‘Make or Be Made:’ The Growth of New Media Lit

Yalda Khodadad

New Media Literature teacher Robert Barker explains the importance of critical media literacy skills in front of his class. This year, the class had a shift in their structure while trying to maintain their motto, “make or be made.”

By Rachel Lu, Senior Writer

In all caps, “PARKLAND FLORIDA SHOOTING,” is written in black marker and boxed in the dead center of the whiteboard. From it spouts a blue web of intersecting lines, boxed words — an exchange of ideas, a classroom brimming with energy, hands stretched to the ceiling. By the end of the discussion, the students have brainstormed around 40 different angles that a student could approach, and the entire whiteboard is black and blue.

This is New Media Literacy (NML), a broadcast journalism class that’s been around for a little less than two years. The Parkland shooting brainstorm, like a lot of what NML does, is based on the constructivist “sandbox” theory, the pedagogical project-based learning method: teachers provide students what what they need — equipment, resources, a mission and goal — and the students are “thrown” into the sandbox with minimal guidance along the way and help each other out.

This metaphorical throwing-kids-into-the-sandbox means class time devoted to working on videos as well as choosing what content to create. Yet, this independence often leaves the students failing to meet the deadline or unable to come up with an independent project idea. A main struggle NML has is rooted in how they’ve created their constructivist flow — students are unused to this newfound independence.

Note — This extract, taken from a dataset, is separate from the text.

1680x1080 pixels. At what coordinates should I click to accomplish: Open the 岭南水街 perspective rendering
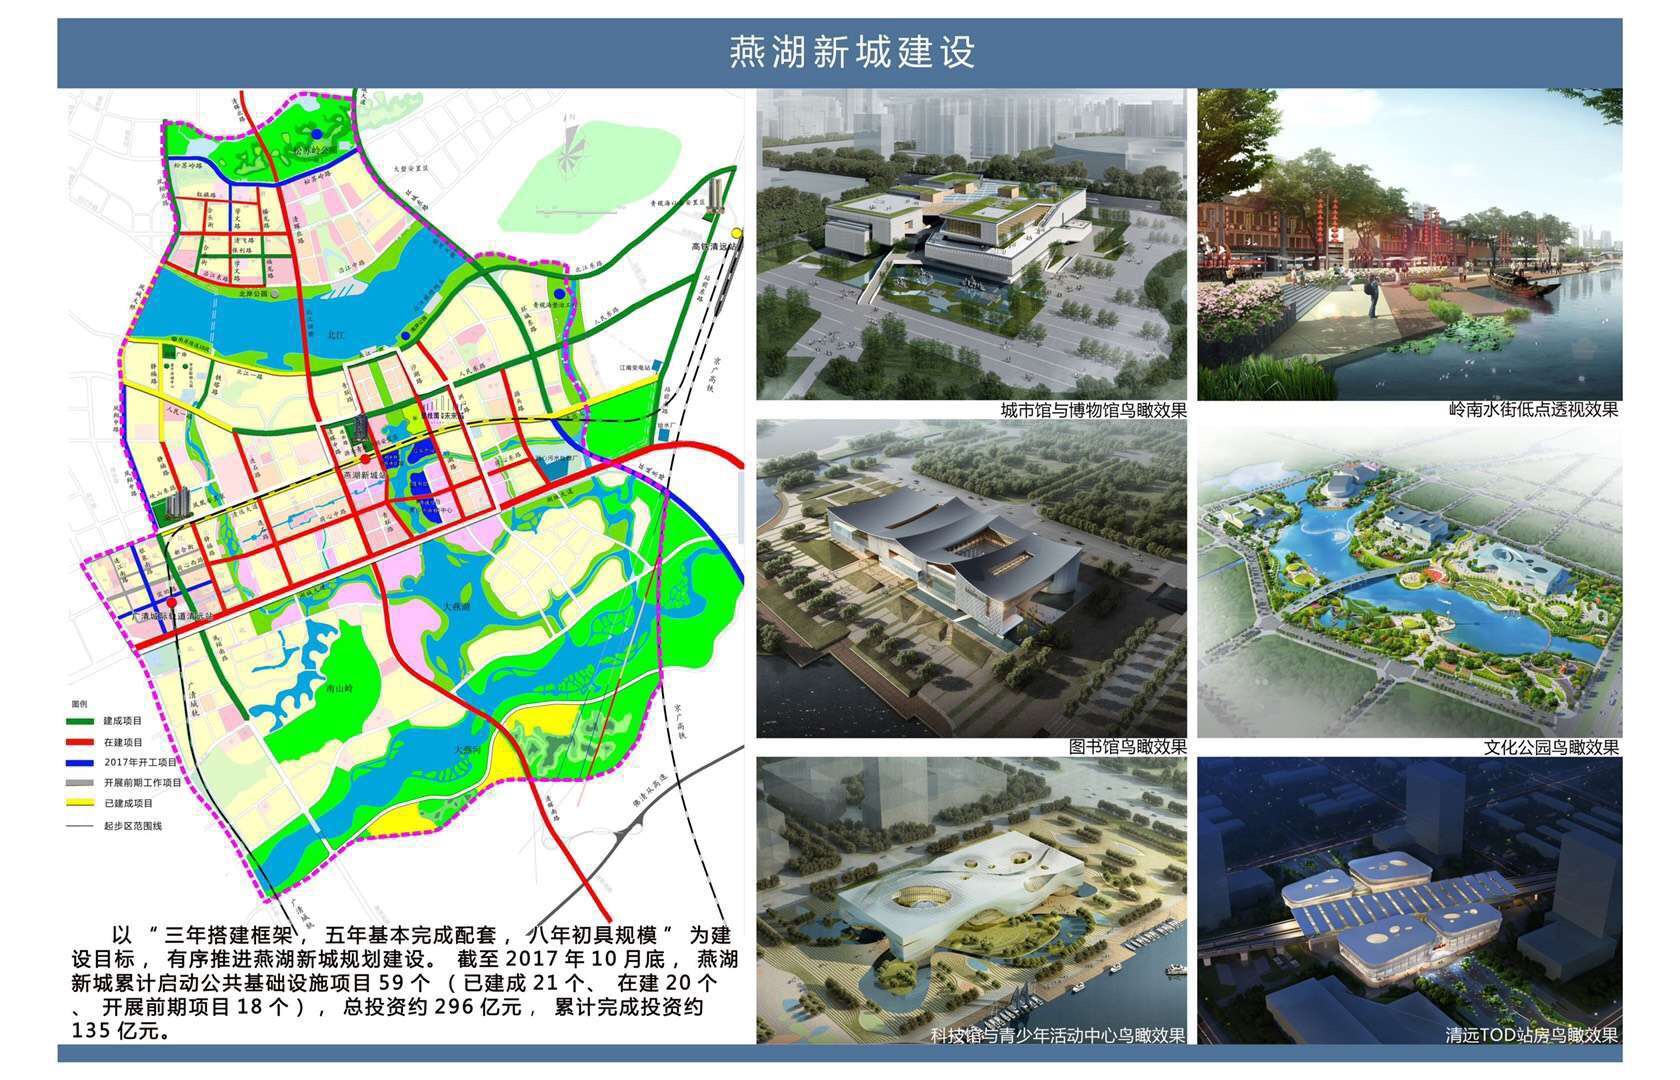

“Project-based learning involves growing pains,” Barker said. “Our school culture could do a better job with creating an environment where students need to do more of their own time management and real-world project-based work… There’s a sense of ‘I’ll wait to be told what I’m supposed to do’ even though you’re getting the message, ‘I want you to go figure it out, and it’s okay if it’s messy, it’s okay if you make a lot of mistakes.’”

That’s not to say that the sandbox idea hasn’t produced results. Though NML is only in its second year, the class is already taking on longer-length features like covering the DACA protest, completing projects for administrators like STEM week features or a promotional for a class and creating announcements every other week.

But like every new class, NML is still testing the water, and the students found themselves inundated with the barrage of new projects this year.

“I think we all got crushed under the weight of all of these competing expectations,” Barker said. “We’ve struggled to reach the same quality level we met last year with certain projects and we’ve definitely struggled to meet deadlines. We’ve kind of gone around in circles a couple of times trying to figure out different systems, different ways to organize the workflow and we’ve been unsuccessful.”

In their struggle to find a balanced workflow and structure, NML experimented with editor positions. The four returning students from last year — Noah Tesfaye, Aditi Madhok, Kiora Engelmann and Emilio Sanchez-Harris — are editors in name; their position was intended to essential serve as mentors while also pursuing individual projects so they wouldn’t have to repeat the curriculum. However, this isolated the editors from what the 21 new students were doing. A recent change in structure — removing the editor positions — allowed the editors to take a step back as to become more integrated with the class.

“We weren’t working that well as a team together and that’s the main essence of NML,” Kiora said. “You need to work as a team, you need to work with other people. It was just four of us so we weren’t really communicating with each other… and I think that led to our downfall.”

This can also be accredited to the lack of equipment, time and amount of students. The price for what Barker calls “snazzier announcements” is students staying up well after midnight to finish creating and uploading the videos.

“It’s like running a business but you only have four periods a week to kind of figure all this stuff out, sort it out and do it and it’s just not enough time,” Barker said.

Despite the growing pains, NML has, from the ground up, provided students with the essential knowledge of media literacy. In an era of fake news and information only a search away, media literacy is something everybody needs. And the class slowly making its name known across campus.

“We wanted to create a place where students who felt like they had stories to tell had a place to tell those stories especially if they weren’t students who were geared toward telling them in print,” Barker said. “I didn’t want to create some kind of cliché, greenscreen, two kids in suits pretending they were 40-year-olds sitting at a desk telling the students the school news.”

The class’s main goal is transforming students from passive to critical media consumers. The students develop critical media literacy skills through analyzing discussing ostensibly trivial factors like background audio, sound bites and represented perspectives that can be used to bias and manipulate media.

“[New Media Lit] really opened my eyes to what social media does to people,” NML junior Daisy Herrera said. “Every day we have in our hands access to so many things, and we’re able to see so many things that sometimes, we don’t even know that there’s another person on the other side of the screen wanting us to… change our perspective.”

Make or be made — it’s the NML motto. It’s the motto of a class that is determined to break away from Brave New World-esque mindless media consumption and create important, relevant broadcast journalism. Daisy gives a big smile when talking about her favorite part of NML.

“Interacting with other students and seeing how much they develop — I mean we’re all pretty much quiet,” Daisy said. “We didn’t really know anyone in the classroom but now we’ve grown so much together and now we’re on the announcements which we never thought we were going to do.”